WHAT YOU ARE ASKED TO DO
Among the records that follow, set down only the lines from the one containing "Microsoft (114, 1739)" to the one containing "Smartphone (208, 1751)", both included, exactly.

PROVIDED MATERIAL

>>>

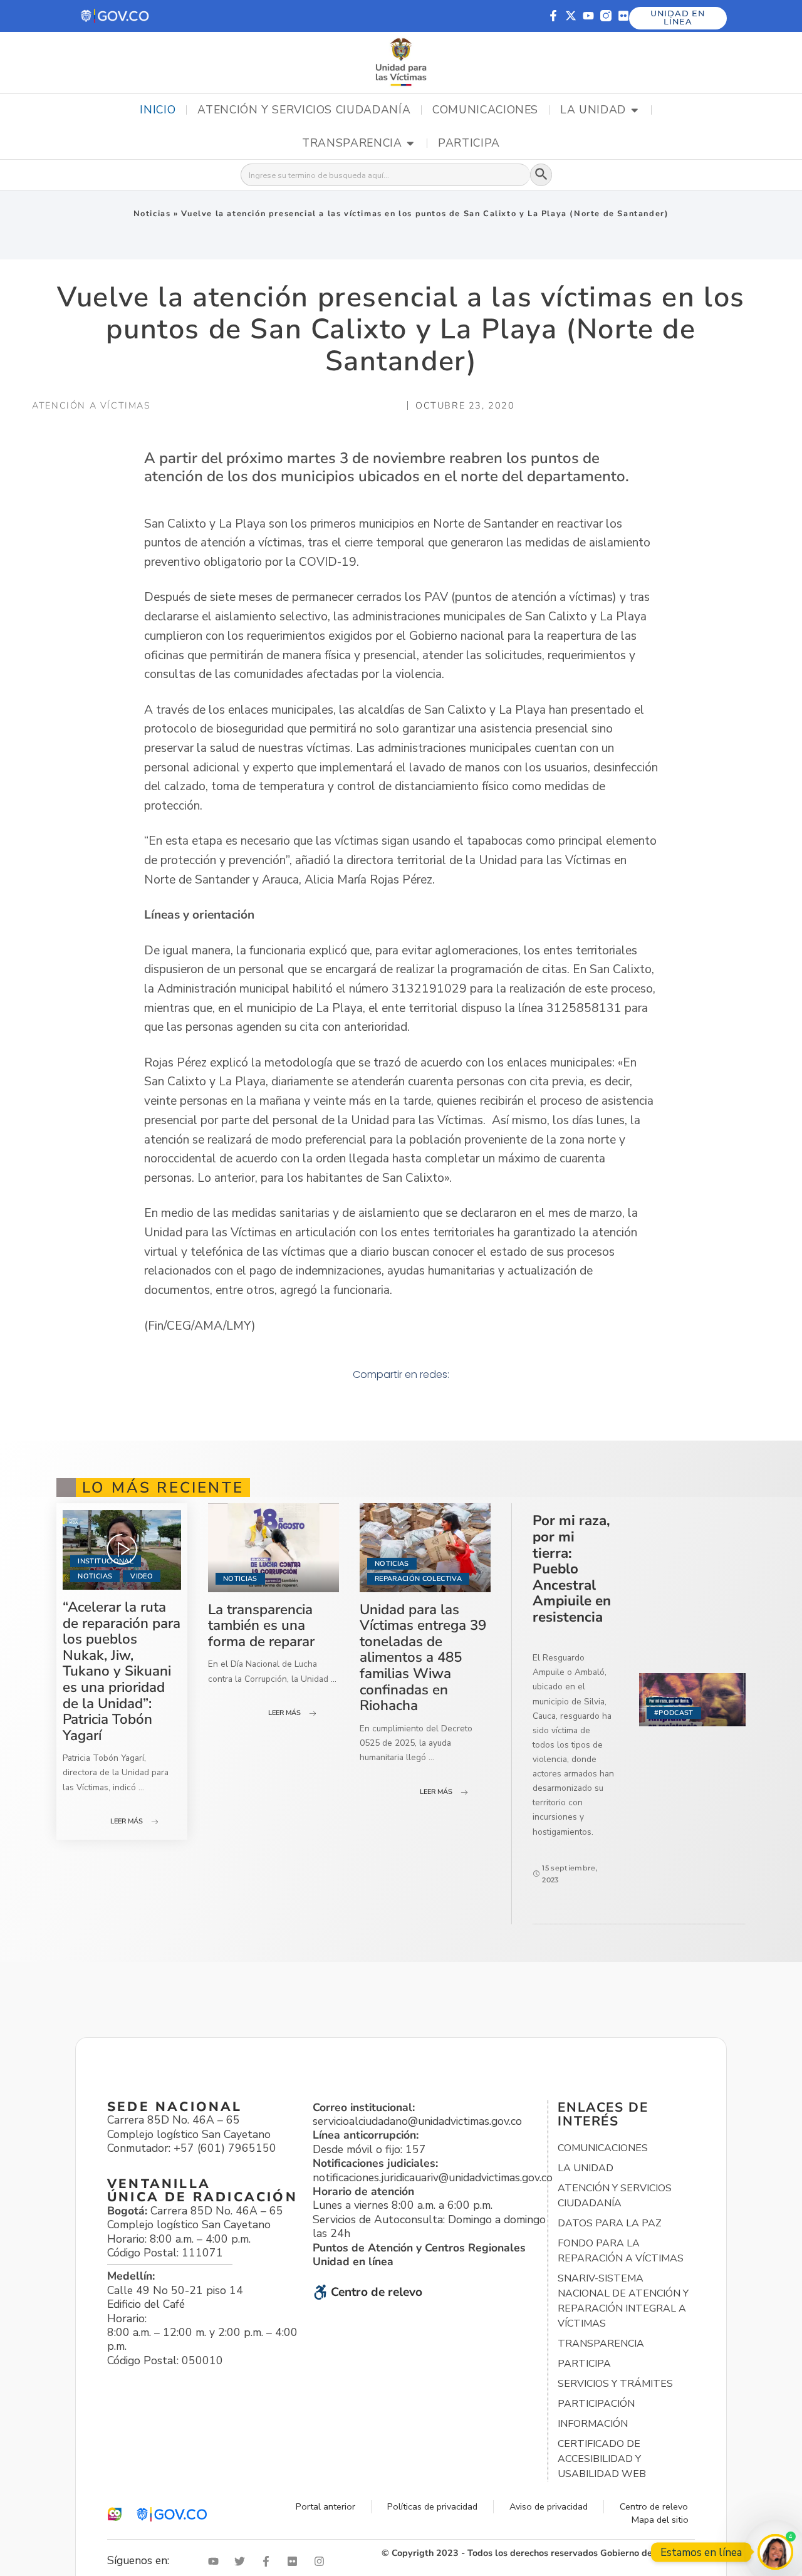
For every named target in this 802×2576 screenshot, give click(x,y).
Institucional (105, 1561)
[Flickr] (623, 15)
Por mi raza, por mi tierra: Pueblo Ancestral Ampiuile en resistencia (572, 1569)
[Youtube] (588, 15)
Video (141, 1576)
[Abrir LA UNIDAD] (634, 110)
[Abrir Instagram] (322, 2561)
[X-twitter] (570, 15)
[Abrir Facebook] (269, 2561)
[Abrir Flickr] (295, 2561)
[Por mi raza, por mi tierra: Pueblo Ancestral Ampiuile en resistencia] (692, 1699)
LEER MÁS (126, 1821)
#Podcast (674, 1713)
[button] (115, 16)
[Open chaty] (775, 2552)
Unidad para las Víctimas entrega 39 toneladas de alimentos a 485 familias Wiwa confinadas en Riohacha (423, 1658)
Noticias (152, 213)
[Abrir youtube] (216, 2561)
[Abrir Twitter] (242, 2561)
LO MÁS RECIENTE (163, 1488)
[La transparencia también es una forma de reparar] (273, 1547)
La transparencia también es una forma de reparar (261, 1625)
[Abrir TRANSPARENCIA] (410, 143)
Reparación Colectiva (418, 1578)
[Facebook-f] (553, 15)
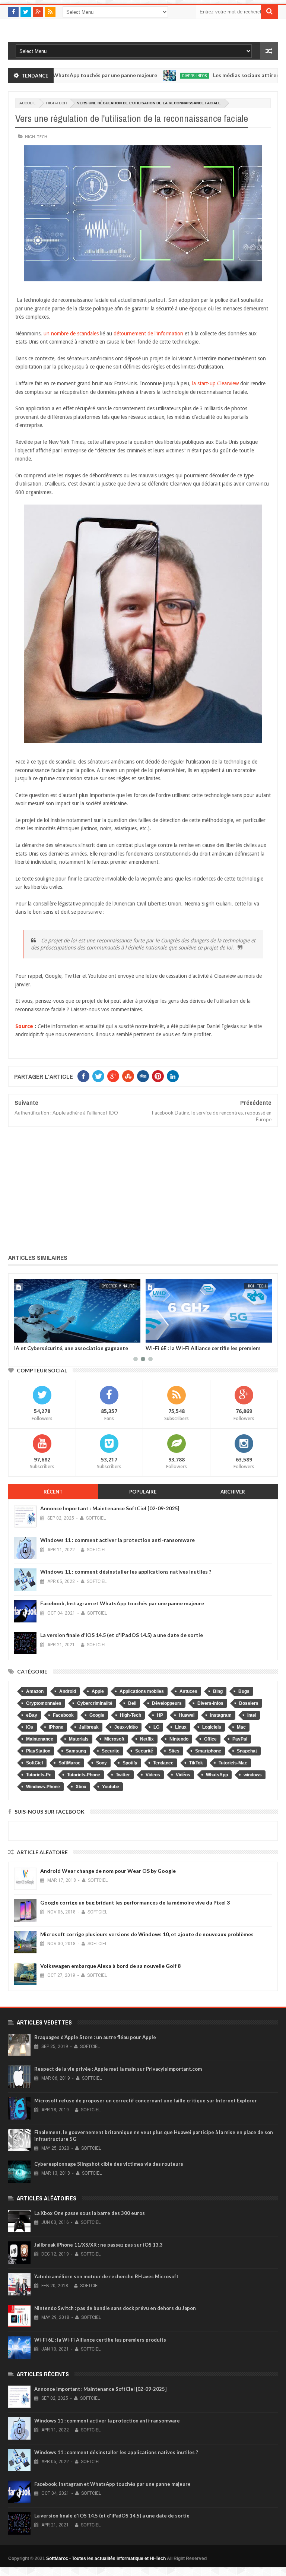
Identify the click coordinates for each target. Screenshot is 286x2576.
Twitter (123, 1774)
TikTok (196, 1763)
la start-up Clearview (215, 383)
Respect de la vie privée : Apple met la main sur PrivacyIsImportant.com (118, 2069)
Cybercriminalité (94, 1703)
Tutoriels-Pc (38, 1774)
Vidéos (183, 1774)
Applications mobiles (142, 1691)
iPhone (56, 1727)
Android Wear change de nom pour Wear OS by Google (108, 1871)
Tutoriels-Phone (83, 1774)
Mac (241, 1727)
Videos (153, 1774)
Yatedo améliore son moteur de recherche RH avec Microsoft (106, 2276)
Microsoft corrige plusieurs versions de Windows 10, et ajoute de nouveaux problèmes (147, 1934)
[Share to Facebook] (21, 1335)
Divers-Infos (156, 75)
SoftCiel (34, 1763)
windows (253, 1774)
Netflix (147, 1739)
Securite (111, 1751)
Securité (144, 1751)
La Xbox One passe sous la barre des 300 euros (89, 2213)
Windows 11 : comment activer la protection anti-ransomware (117, 1540)
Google (96, 1715)
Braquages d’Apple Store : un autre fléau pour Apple (95, 2037)
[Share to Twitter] (29, 1335)
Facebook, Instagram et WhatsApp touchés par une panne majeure (122, 1603)
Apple (98, 1691)
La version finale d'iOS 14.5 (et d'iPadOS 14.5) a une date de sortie (121, 1635)
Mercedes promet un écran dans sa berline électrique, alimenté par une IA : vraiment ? (198, 1351)
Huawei (186, 1715)
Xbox (81, 1786)
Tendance (163, 1763)
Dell (132, 1703)
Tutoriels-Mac (233, 1763)
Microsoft (114, 1739)
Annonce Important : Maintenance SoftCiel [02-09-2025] (109, 1508)
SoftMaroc (69, 1763)
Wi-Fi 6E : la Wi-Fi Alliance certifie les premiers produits (71, 1351)
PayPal (239, 1739)
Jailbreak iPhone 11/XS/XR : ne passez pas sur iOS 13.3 (98, 2245)
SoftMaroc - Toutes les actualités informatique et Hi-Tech (106, 2558)
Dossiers (248, 1703)
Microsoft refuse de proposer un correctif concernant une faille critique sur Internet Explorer (145, 2101)
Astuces (188, 1691)
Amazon (35, 1691)
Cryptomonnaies (43, 1703)
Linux (181, 1727)
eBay (31, 1715)
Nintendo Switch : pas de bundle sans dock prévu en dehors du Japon (115, 2308)
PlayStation (38, 1751)
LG (156, 1727)
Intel (251, 1715)
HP (160, 1715)
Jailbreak (89, 1727)
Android (67, 1691)
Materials (79, 1739)
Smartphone (208, 1751)
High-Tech (56, 103)
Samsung (76, 1751)
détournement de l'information (148, 333)
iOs (29, 1727)
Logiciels (211, 1727)
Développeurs (167, 1703)
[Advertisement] (143, 1189)
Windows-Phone (43, 1786)
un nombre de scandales (71, 333)
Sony (101, 1763)
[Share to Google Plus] (37, 1335)
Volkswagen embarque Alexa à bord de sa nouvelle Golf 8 (110, 1966)
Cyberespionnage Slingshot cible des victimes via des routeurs (108, 2164)
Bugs (244, 1691)
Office (210, 1739)
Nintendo (178, 1739)
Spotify (130, 1763)
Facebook (63, 1715)
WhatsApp (217, 1774)
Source (24, 1026)
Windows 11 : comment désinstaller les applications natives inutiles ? (125, 1571)
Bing (218, 1691)
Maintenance (39, 1739)
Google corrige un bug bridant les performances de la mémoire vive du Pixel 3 (135, 1902)
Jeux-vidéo (126, 1727)
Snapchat (247, 1751)
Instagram (221, 1715)
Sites (174, 1751)
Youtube (110, 1786)
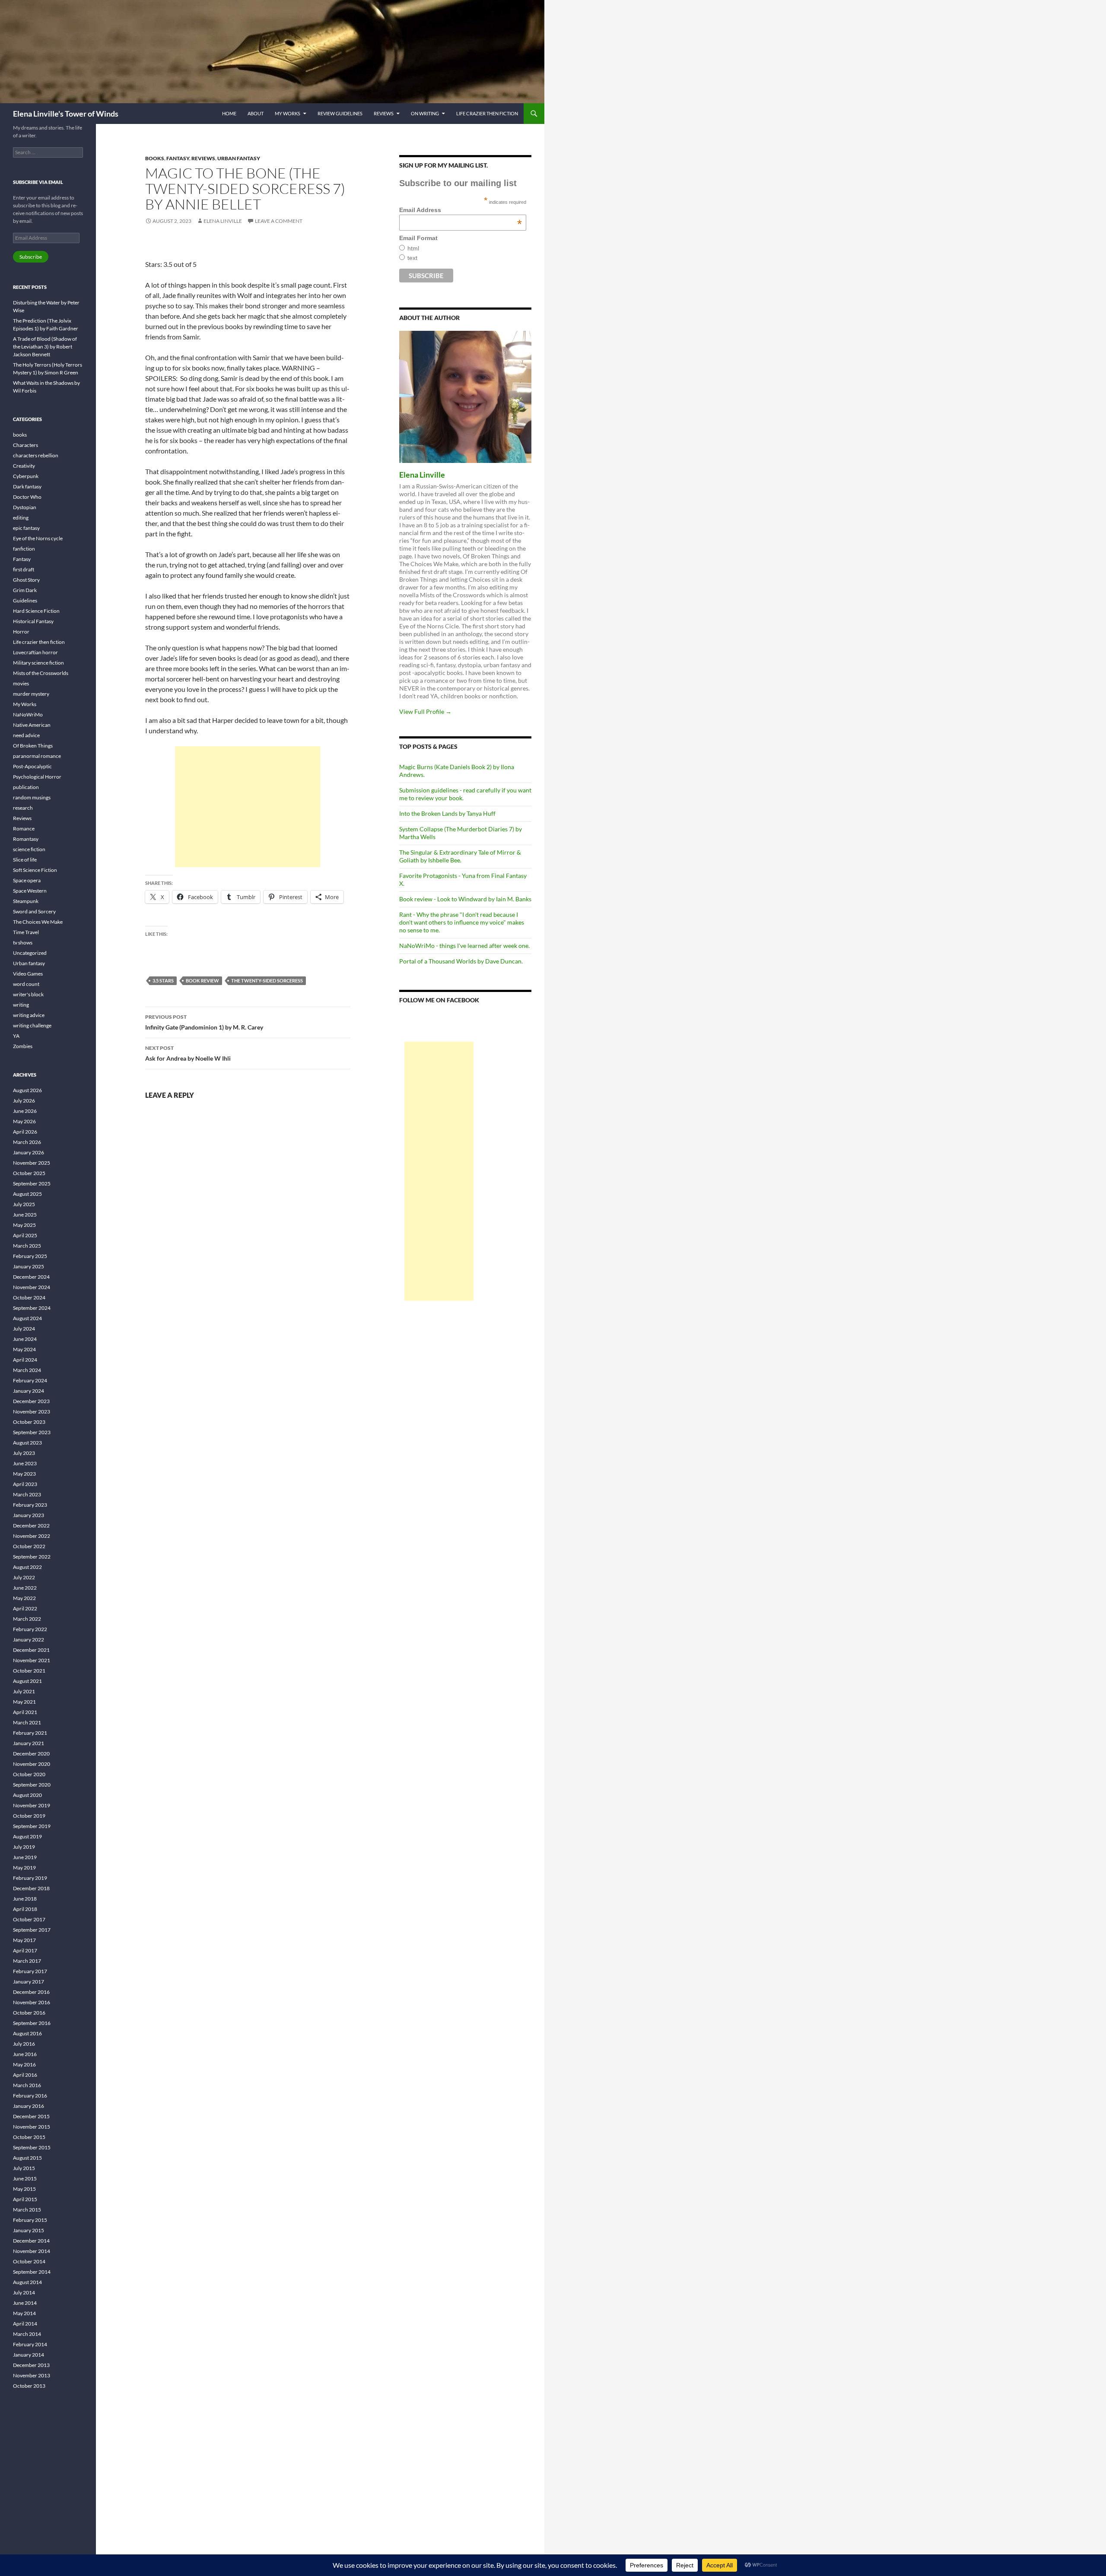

<<<

OUTPUT FOR THIS EXERCISE
Microsoft (114, 1739)
Annonce Important : Maintenance SoftCiel [02-09-2025] (109, 1508)
SoftMaroc (69, 1763)
Wi-Fi 6E : la Wi-Fi Alliance certifie les premiers produits (71, 1351)
PayPal (239, 1739)
Jailbreak iPhone 11/XS/XR : ne passez pas sur iOS 13.3 (98, 2245)
SoftMaroc - Toutes les actualités informatique et Hi-Tech (106, 2558)
Dossiers (248, 1703)
Microsoft refuse de proposer un correctif concernant une faille critique sur Internet Explorer (145, 2101)
Astuces (188, 1691)
Amazon (35, 1691)
Cryptomonnaies (43, 1703)
Linux (181, 1727)
eBay (31, 1715)
Nintendo Switch : pas de bundle sans dock prévu en dehors du Japon (115, 2308)
PlayStation (38, 1751)
LG (156, 1727)
Intel (251, 1715)
HP (160, 1715)
Jailbreak (89, 1727)
Android (67, 1691)
Materials (79, 1739)
Smartphone (208, 1751)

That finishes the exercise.